They have become the true differential, as Emiliano Martinez has shown for Argentina and Jordan Pickford for England.

It got to the point with Martinez, and the extent of his proactivity, that Fifa had to change the rules on keeper movement.

Hugo Loris arguably showed it from the other side with France, since he wasn’t even getting close to any of those penalties in the 2022 final. The contrast in the keepers was the difference between winning the shootouts – and winning the World Cup – and not.

If players are confident they can beat a keeper, it’s on. If there’s doubt, the impact can be much greater.

So, while the loneliness of the kicker is still very much what most emotionally resonates with shootouts, the fact they can only take one kick is part of the point. The goalkeeper is involved in all of them.

Emiliano Martinez saved Kingsley Coman's penalty in the 2022 World Cup final shootout
Emiliano Martinez saved Kingsley Coman’s penalty in the 2022 World Cup final shootout (Getty)

“I loved the shootout,” Krul says. “Loved it, because I had five chances, minimum. And that’s why I felt the percentages were so much more in favour of me, because I knew one or two of them would be so nervous.”

In other words, they might feel the loneliness of the kicker; goalkeepers can play on that.

“I had a moment in Salvador for that shootout where I was walking to get ready, then looked up and saw the Dutch flag, saw the World Cup flag. And then the spider-cam came down and I saw myself on the screen,” Krul explains. “And just the realisation, ‘this s*** is real’.

“That’s what you dream of as a young boy, to play in a World Cup and have an impact for your country.”

And that’s also what kickers are fearing, to feel that impact in the wrong way.

One illustrative approach that coaches use to think about shootouts is that, if elite players wanted to, they could easily stick a ball in a top corner – where goalkeepers physically can’t reach – at will. All of Diego Maradona, Leo Messi, Roberto Baggio and Michel Platini especially could. And yet all of them have missed big shootout penalties.

Krul was brought on by Louis van Gaal specifically for the penalty shootout
Krul was brought on by Louis van Gaal specifically for the penalty shootout (Getty)

“I spoke to all the strikers and all the midfielders in our squad and even the best were impacted by psychology,” Krul reveals. “I was even thinking, ‘my goodness, you’re a guy who’s killed the biggest Champions League matches and you’re impacted by this.’ So there’s so much going on.”

That’s precisely why Krul and goalkeepers like Martinez definitively moved away from the old approach of pre-emptively deciding where to dive, so as to give yourself the best chance of saving if you went the right way. That is certainly too much of a lottery. Hence, Krul looked into their eyes.

“Players now change their mind in the last split second. And you can see the ones that are more nervous. They are not able to put the ball into the top corner or the bottom corner. That’s the one you go for, where they are hitting it with 85% conviction rather than 100%.

- [DATA SHOWN]:
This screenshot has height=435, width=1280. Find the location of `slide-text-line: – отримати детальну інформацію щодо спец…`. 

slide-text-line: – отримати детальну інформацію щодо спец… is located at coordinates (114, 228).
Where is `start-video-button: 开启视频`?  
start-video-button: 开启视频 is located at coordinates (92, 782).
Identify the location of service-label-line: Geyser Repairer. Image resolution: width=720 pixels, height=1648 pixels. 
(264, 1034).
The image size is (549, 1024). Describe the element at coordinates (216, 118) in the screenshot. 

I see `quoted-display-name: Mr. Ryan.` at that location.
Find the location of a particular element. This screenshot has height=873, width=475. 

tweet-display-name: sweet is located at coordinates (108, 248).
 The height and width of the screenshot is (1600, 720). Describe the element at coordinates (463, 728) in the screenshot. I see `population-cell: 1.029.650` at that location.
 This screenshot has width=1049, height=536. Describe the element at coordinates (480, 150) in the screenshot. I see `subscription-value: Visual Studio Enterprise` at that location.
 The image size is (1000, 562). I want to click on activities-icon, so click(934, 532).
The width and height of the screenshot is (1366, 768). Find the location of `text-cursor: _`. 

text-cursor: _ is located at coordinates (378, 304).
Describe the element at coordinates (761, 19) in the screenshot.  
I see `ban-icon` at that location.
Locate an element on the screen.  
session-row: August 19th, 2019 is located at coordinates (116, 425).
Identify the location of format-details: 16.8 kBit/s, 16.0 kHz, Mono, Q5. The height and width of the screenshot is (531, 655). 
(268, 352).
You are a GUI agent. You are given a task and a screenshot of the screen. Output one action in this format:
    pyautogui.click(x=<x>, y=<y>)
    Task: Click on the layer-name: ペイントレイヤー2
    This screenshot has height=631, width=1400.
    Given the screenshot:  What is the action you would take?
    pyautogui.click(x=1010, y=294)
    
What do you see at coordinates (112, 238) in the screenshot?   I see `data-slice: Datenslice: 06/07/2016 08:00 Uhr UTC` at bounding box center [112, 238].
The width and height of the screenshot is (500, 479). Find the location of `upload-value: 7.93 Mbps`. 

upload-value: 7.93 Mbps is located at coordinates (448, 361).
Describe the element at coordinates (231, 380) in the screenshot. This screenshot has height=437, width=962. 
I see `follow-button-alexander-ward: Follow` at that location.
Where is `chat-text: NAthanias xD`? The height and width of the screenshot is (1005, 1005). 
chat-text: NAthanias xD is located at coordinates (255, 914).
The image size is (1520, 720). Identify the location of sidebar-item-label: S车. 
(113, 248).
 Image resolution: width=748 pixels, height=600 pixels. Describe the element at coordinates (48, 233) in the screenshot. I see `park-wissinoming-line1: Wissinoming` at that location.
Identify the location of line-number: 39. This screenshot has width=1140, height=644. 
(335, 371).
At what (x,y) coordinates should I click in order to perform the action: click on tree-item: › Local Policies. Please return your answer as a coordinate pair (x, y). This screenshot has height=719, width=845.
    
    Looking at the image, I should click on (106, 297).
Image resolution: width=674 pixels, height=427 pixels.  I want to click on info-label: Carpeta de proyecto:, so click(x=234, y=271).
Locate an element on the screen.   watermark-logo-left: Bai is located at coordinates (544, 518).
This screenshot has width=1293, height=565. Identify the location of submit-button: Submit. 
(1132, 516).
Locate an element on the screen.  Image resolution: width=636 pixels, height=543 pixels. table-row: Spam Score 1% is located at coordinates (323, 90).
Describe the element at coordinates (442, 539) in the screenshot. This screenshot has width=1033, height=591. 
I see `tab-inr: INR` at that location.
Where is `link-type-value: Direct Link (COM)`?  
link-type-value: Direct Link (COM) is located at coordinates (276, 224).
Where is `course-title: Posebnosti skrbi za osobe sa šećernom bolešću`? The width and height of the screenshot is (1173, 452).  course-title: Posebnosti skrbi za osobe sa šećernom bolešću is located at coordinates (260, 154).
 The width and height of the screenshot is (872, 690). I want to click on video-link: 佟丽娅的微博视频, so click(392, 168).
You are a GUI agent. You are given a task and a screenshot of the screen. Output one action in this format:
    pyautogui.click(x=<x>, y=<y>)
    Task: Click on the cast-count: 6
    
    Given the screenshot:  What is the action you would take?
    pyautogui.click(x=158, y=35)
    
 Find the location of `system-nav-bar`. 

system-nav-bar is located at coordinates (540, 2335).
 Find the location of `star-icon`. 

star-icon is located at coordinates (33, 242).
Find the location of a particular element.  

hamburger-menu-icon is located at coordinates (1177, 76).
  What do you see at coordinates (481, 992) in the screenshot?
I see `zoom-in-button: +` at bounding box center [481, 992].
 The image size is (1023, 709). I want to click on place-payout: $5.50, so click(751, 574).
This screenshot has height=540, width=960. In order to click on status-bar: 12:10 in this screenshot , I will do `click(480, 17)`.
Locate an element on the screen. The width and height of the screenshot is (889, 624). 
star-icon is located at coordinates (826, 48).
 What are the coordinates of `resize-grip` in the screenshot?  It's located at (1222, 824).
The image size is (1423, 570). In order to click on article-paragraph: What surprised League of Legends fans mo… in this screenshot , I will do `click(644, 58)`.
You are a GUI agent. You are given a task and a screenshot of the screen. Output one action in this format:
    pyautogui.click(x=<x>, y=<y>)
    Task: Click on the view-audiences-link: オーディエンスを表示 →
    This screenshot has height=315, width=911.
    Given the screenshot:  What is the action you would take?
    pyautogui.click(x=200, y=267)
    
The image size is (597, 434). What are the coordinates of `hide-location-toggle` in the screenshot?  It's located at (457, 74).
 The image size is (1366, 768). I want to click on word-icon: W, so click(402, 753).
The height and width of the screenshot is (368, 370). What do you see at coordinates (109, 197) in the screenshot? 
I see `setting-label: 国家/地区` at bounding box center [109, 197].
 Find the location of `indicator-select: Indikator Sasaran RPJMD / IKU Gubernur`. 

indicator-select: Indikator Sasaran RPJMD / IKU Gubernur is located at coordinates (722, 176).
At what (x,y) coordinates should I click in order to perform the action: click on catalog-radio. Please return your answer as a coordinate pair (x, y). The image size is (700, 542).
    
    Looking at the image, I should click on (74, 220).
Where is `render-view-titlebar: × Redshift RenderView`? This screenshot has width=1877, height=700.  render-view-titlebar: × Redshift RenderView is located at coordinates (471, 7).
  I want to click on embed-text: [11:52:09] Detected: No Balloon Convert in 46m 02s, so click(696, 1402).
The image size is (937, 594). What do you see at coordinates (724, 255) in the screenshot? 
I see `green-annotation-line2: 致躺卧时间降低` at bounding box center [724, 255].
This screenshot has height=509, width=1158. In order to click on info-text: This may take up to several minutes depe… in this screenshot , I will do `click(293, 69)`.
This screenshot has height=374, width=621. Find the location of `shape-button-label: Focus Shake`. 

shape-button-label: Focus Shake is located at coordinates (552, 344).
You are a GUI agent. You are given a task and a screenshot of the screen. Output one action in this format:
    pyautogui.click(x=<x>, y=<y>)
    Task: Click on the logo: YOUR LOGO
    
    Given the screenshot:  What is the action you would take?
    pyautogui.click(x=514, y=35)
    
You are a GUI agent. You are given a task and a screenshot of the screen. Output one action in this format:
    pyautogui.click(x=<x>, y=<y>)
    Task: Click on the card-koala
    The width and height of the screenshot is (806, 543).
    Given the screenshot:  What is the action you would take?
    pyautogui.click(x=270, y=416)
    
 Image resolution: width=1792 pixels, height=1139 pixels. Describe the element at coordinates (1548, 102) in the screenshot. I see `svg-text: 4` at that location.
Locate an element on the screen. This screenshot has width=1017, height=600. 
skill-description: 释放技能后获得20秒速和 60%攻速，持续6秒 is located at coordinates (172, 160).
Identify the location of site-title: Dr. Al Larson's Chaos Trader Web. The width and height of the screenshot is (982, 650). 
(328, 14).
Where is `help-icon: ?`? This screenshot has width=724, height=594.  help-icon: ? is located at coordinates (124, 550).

- [WORK INSTRUCTION 1]: According to the article on penalty shootouts, who brought Krul on specifically for the shootout?
- [WORK INSTRUCTION 2]: Quote the stretch of the article on penalty shootouts from "And that’s also" through "penalty shootout (Getty)".

- [TASK ANSWER 1]: Louis van Gaal

- [TASK ANSWER 2]:
And that’s also what kickers are fearing, to feel that impact in the wrong way.

One illustrative approach that coaches use to think about shootouts is that, if elite players wanted to, they could easily stick a ball in a top corner – where goalkeepers physically can’t reach – at will. All of Diego Maradona, Leo Messi, Roberto Baggio and Michel Platini especially could. And yet all of them have missed big shootout penalties.

Krul was brought on by Louis van Gaal specifically for the penalty shootout
Krul was brought on by Louis van Gaal specifically for the penalty shootout (Getty)